NATO-UN Cooperation in Crisis Management

Since the end of the Cold War, crises from the Balkans to Central Asia and Africa have forced international organizations to adapt, expand, and cooperate to end civil wars, manage humanitarian challenges, and contain terrorist threats. The Power of Dependence explores the complex relationship between two of these organizations: NATO and the United Nations. It advances an innovative resource dependence approach to explain the stark variation in interorganizational cooperation, combining insights from international relations theory and organizational science in a comprehensive theoretical framework. Comparing NATO and the UN’s engagement in three major post-Cold War conflicts—Bosnia, Kosovo, and Afghanistan—the study finds that the level and balance of the organizations’ resource dependence plays a crucial role in shaping the degree of cooperation.

With Eirini Lemos-Maniati, NATO’s first Civilian Liaison Officer to the UN Headquarters in New York.

The Power of Dependence demonstrates the logic, dynamics, and impact of organizational interactions in addressing regional instability and violent conflict. It will be of interest to anyone concerned with understanding and building more effective interorganizational partnerships in crisis management.

 

 

Reviews & Endorsements


“Harsch’s book is a timely and unique resource which helps bridge the gap between IR theory and organizational science. It is also a blueprint for how researchers can help effect actual political change.”

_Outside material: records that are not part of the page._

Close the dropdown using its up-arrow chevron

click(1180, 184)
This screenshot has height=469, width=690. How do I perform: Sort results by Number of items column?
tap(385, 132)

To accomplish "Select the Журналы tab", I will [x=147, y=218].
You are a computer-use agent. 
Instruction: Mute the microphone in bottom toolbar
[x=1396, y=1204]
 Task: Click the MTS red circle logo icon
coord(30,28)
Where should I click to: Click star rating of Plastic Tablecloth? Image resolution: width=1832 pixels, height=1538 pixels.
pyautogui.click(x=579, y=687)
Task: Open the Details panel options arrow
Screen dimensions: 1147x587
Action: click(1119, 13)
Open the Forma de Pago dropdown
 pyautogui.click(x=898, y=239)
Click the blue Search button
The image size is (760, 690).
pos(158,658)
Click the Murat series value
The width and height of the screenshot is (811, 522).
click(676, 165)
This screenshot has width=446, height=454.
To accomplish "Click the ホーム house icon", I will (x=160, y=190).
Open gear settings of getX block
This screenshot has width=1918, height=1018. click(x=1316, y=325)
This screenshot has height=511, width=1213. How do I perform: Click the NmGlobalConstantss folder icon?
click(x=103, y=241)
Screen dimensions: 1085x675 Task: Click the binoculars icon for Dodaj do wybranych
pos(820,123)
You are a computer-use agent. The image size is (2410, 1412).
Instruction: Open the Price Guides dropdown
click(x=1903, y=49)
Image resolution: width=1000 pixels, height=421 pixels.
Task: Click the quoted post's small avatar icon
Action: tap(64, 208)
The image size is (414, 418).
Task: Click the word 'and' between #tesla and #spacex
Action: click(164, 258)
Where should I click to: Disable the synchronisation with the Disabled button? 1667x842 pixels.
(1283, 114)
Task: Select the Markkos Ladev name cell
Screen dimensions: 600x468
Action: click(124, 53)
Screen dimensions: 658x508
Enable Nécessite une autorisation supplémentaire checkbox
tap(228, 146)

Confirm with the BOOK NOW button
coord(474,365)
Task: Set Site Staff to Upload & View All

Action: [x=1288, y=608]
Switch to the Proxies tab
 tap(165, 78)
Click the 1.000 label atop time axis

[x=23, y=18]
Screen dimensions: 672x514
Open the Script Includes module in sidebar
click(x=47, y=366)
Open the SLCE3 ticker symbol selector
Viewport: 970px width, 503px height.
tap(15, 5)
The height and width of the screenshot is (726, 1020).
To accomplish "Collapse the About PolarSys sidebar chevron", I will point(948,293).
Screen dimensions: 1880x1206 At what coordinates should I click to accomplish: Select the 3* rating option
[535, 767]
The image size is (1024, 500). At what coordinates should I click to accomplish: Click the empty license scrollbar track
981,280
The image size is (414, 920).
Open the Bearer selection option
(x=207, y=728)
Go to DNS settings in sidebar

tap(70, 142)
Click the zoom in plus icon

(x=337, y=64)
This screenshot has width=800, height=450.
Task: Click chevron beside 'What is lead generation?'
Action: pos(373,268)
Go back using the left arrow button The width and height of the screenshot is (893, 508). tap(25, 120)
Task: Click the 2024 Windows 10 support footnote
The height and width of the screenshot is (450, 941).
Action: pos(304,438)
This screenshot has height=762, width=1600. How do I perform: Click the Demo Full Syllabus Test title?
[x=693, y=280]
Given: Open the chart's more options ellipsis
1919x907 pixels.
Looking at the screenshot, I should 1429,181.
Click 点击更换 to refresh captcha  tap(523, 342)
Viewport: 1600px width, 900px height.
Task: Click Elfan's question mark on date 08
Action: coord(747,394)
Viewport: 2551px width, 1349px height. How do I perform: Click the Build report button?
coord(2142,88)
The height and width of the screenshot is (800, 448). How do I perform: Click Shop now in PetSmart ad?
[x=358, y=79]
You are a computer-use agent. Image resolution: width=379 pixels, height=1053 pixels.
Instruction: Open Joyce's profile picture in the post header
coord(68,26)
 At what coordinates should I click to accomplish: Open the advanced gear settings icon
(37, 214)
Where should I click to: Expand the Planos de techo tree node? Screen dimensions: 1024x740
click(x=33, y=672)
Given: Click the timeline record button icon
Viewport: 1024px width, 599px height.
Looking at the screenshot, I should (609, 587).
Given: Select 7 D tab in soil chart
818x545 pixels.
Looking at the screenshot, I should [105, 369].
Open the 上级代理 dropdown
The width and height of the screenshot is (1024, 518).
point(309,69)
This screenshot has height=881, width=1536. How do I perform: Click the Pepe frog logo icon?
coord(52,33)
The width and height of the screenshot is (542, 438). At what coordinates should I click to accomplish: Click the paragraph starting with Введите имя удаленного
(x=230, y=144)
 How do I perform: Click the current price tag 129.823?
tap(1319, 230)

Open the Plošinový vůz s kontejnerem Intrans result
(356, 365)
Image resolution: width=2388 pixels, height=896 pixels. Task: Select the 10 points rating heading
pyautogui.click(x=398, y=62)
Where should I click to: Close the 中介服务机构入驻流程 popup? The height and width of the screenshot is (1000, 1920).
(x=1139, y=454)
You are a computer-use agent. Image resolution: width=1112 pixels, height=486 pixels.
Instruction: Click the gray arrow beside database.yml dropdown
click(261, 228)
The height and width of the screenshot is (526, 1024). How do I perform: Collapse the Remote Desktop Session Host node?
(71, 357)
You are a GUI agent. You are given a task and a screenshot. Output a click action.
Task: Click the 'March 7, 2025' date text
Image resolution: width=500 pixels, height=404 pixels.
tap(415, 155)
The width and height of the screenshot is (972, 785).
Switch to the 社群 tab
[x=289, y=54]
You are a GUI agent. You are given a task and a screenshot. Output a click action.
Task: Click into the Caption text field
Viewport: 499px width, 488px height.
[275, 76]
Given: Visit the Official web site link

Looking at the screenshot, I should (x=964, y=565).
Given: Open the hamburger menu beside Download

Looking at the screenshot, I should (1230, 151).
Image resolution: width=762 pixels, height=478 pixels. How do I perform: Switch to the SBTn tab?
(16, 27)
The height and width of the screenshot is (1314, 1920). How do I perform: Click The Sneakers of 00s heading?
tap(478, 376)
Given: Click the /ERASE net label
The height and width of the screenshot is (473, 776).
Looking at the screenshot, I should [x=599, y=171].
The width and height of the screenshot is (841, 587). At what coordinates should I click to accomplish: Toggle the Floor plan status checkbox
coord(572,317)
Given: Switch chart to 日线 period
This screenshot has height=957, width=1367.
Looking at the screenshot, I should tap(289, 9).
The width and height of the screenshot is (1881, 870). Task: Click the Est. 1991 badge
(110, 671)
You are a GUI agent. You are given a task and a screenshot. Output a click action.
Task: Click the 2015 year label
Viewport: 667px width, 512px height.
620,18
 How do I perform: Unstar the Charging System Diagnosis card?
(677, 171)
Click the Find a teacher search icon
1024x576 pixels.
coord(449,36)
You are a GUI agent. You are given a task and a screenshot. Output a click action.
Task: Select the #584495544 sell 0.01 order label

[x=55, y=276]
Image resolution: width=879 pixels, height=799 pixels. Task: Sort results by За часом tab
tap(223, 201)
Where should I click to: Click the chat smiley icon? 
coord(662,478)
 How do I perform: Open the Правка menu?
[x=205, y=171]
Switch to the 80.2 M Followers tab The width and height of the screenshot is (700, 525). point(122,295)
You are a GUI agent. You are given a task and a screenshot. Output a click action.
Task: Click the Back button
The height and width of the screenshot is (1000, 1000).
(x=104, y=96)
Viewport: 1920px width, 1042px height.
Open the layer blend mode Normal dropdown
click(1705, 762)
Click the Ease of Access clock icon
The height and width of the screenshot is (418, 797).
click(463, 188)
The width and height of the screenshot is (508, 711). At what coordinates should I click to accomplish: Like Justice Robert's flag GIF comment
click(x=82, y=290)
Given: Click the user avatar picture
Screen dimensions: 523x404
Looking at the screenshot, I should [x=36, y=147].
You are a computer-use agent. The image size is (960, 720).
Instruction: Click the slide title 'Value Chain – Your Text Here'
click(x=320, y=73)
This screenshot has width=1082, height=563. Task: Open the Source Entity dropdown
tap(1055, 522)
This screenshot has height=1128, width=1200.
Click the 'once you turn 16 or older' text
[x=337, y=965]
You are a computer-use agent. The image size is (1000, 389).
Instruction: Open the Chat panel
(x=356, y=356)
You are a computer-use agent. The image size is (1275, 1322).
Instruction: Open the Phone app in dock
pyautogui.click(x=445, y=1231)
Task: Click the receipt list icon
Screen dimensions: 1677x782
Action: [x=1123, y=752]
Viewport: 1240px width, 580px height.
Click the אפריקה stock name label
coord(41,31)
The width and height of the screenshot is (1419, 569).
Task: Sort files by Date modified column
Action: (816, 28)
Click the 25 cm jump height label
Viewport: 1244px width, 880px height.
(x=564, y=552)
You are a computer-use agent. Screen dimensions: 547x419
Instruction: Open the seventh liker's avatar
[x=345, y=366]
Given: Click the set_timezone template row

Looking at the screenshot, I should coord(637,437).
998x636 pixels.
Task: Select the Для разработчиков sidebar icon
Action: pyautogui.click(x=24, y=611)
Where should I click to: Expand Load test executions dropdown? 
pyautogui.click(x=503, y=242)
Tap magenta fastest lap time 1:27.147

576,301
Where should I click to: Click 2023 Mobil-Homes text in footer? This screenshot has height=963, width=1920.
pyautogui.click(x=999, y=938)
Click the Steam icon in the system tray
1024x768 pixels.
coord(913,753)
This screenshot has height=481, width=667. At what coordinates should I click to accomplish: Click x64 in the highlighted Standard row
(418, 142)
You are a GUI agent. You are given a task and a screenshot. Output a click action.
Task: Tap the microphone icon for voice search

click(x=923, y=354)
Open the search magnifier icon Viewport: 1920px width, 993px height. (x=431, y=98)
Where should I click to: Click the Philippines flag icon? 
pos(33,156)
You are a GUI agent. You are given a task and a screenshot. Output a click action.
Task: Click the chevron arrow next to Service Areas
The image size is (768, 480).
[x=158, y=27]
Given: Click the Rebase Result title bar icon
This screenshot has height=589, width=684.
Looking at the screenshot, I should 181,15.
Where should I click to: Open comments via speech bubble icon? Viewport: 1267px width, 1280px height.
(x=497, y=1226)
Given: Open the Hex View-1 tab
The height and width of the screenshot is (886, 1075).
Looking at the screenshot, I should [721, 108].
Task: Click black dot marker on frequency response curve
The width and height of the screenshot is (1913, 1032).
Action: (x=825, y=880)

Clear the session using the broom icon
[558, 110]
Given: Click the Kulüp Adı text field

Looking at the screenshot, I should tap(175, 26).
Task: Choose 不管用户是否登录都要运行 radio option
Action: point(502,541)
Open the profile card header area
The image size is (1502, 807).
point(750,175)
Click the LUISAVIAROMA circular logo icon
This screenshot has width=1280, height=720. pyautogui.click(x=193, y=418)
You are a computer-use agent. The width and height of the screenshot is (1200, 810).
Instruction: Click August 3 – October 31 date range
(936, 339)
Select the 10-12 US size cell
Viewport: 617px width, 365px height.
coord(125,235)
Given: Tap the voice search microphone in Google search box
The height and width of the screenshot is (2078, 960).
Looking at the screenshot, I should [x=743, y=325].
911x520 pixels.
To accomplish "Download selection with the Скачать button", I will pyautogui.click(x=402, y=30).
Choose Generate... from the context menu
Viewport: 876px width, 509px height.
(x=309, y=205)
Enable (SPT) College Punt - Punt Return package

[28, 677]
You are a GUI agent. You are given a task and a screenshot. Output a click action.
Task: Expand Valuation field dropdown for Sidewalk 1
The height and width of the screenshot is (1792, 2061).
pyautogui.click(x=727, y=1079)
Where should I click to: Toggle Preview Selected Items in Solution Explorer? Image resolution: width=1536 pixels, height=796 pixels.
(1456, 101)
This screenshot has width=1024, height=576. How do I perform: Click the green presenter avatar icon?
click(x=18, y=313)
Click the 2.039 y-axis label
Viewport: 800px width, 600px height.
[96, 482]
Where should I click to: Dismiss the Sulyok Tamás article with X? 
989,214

JCMS: Journal of Common Market Studies


“NATO and the United Nations will again go to war together in the future. Before launching the next operation, Michael Harsch’s well-researched book should be read by every diplomat, development specialist, and soldier assigned to the mission. It suggests key principles for cooperation and identifies conditions that seem to limit collaboration. I wish I had Michael’s book both when I served as a military commander and as an ambassador in Afghanistan–we would have done better.”

Karl Eikenberry, William J. Perry Fellow in International Security at Stanford University, former US Ambassador to Afghanistan and Lieutenant General, Retired, U.S. Army


“Michael Harsch has written a book which is both instantly readable as well as breaking very new ground. He describes with great clarity the complex, often difficult but always important relationships between the United Nations and NATO. His analysis of the basic drivers of those relationships allows us for the first time to think carefully how we might improve them in the future. This is a true example of the value of scholarly reflection to practice.”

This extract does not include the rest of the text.